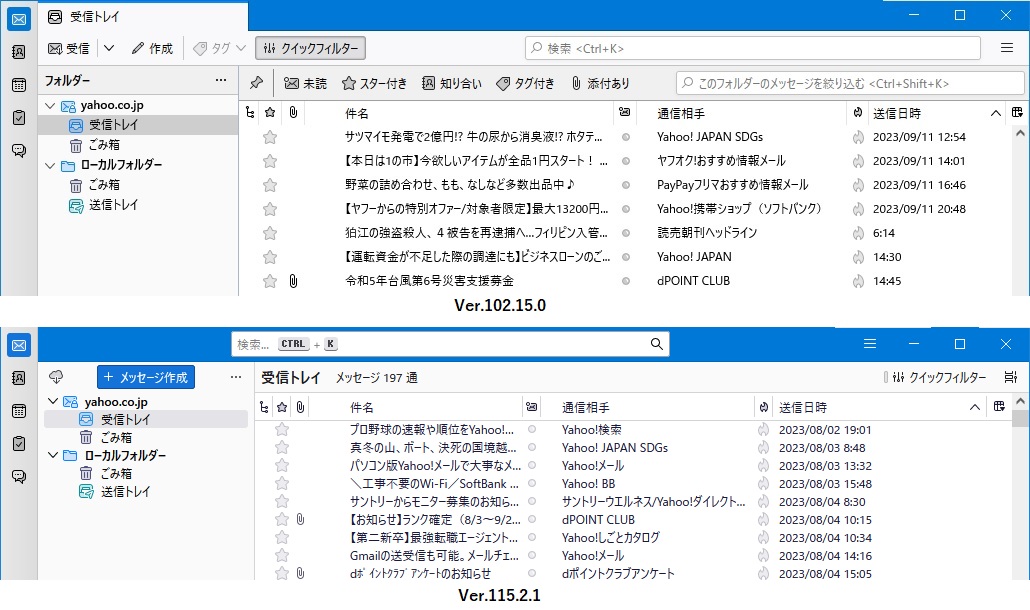Star the Gmailの送受信も可能 message
This screenshot has width=1030, height=610.
282,556
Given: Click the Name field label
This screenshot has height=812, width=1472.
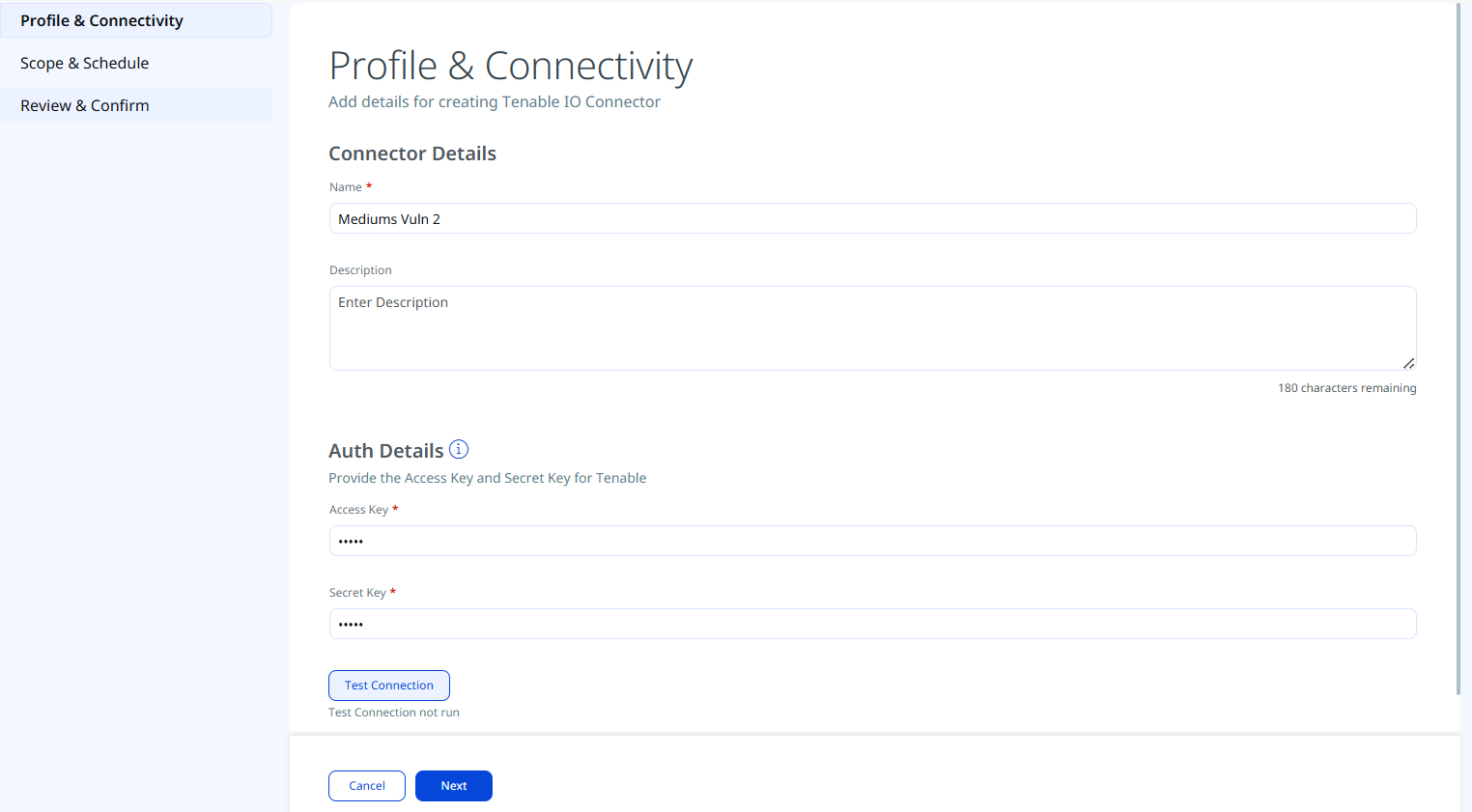Looking at the screenshot, I should 346,187.
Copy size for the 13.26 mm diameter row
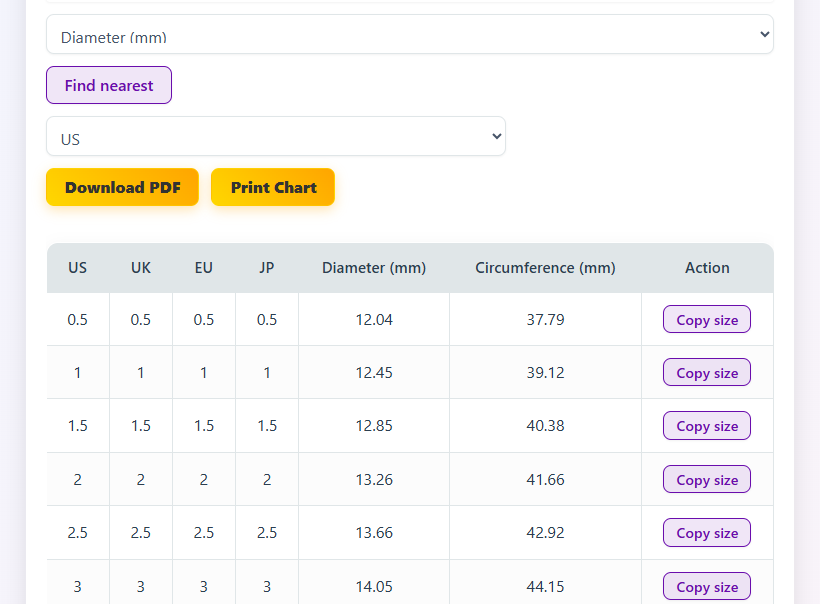Image resolution: width=820 pixels, height=604 pixels. (x=706, y=480)
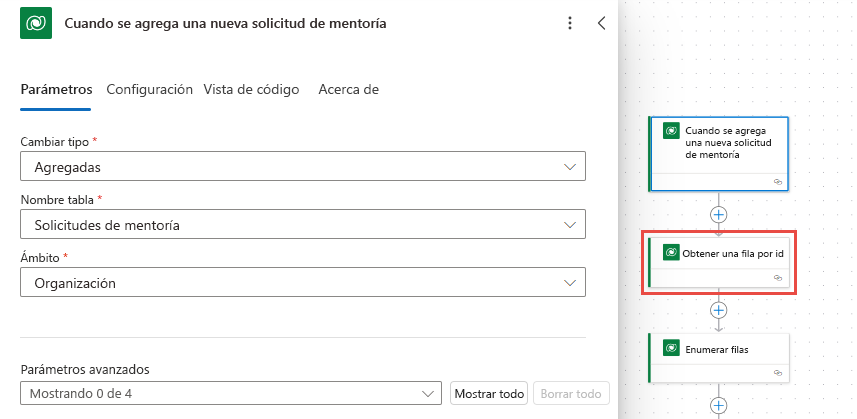The height and width of the screenshot is (419, 857).
Task: Click link icon on Enumerar filas card
Action: 778,372
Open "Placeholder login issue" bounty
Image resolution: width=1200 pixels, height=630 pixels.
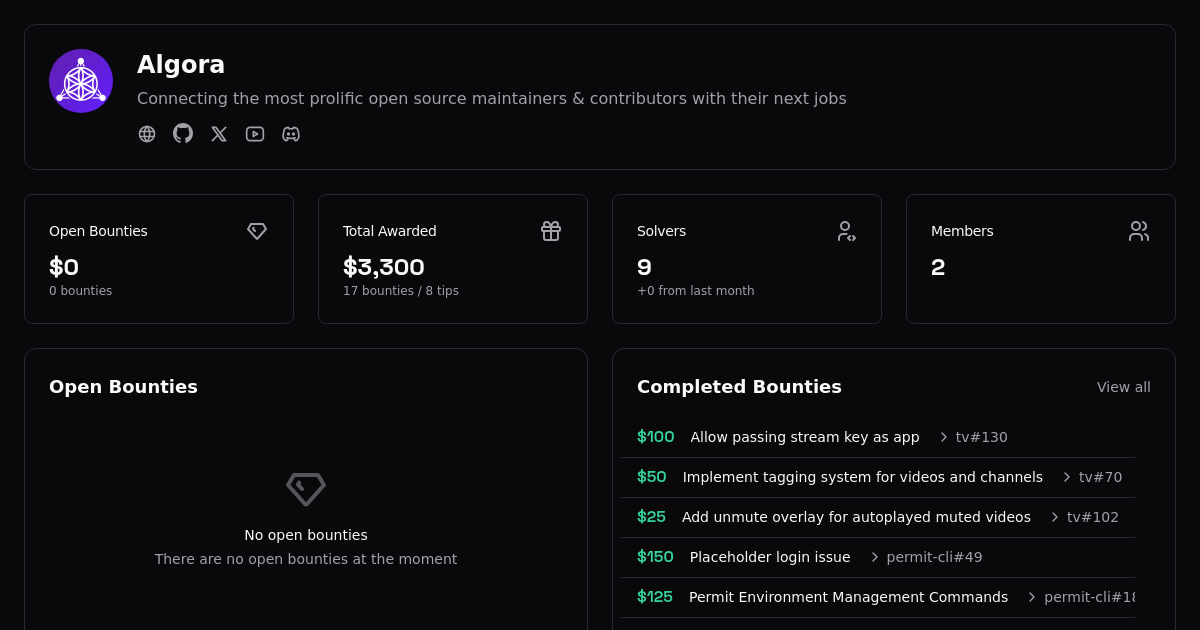click(x=769, y=557)
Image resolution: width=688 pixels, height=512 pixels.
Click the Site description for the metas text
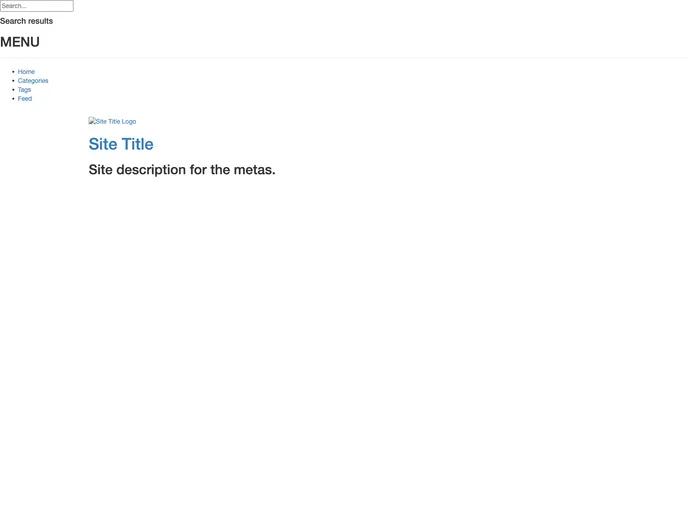(182, 169)
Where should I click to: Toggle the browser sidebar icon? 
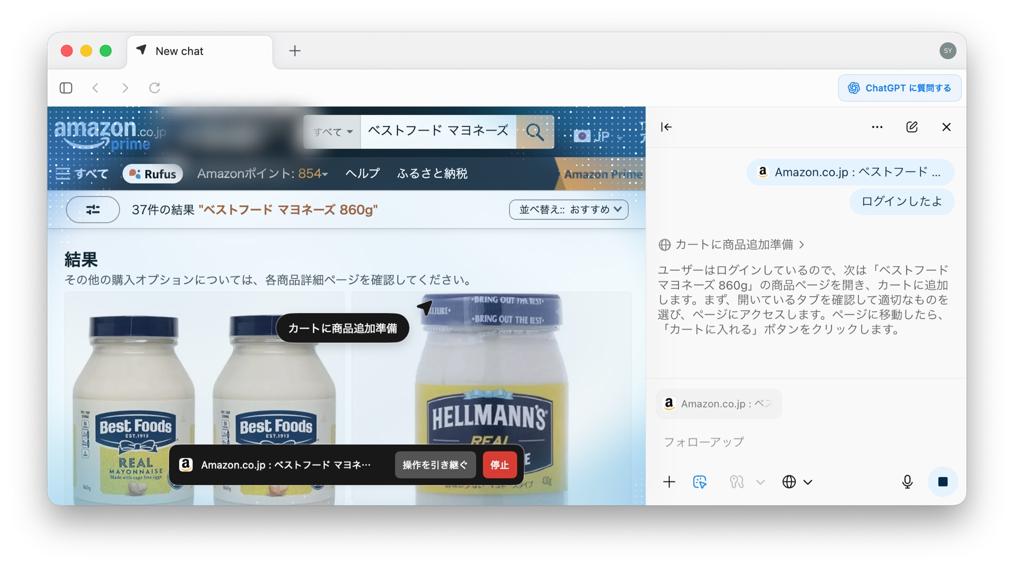(66, 88)
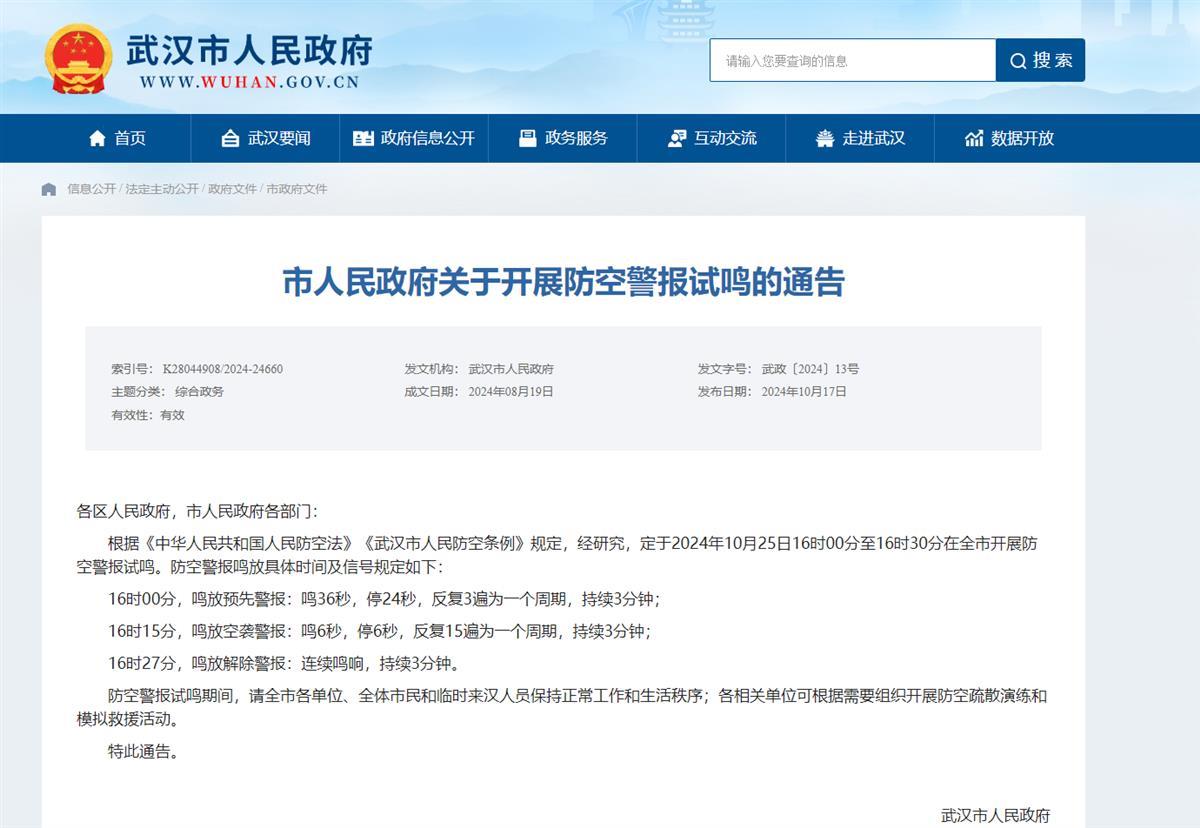Viewport: 1200px width, 828px height.
Task: Go to 政务服务 section
Action: [576, 139]
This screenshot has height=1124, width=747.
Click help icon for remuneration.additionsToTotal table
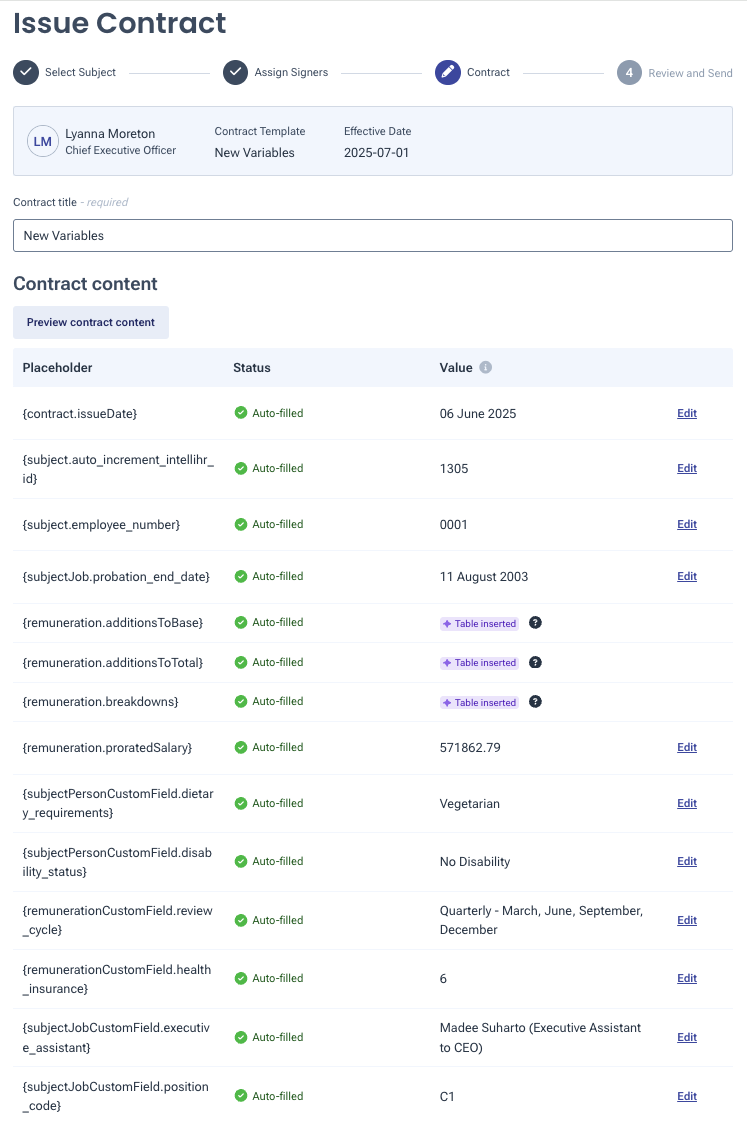535,662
===
▶ _Work to be completed_
All lines from the one containing "Click the Site description for the metas text" through the end of the entries, both ends included, should be written out exactly, with no pictures.

▶ _Answer to this exercise_
Click the Site description for the metas text
(182, 169)
Where should I click to: Toggle the browser sidebar icon? 
(66, 88)
Viewport: 1200px width, 828px height.
Task: Go to 政务服务 section
Action: [576, 139]
This screenshot has height=1124, width=747.
Click help icon for remuneration.additionsToTotal table
535,662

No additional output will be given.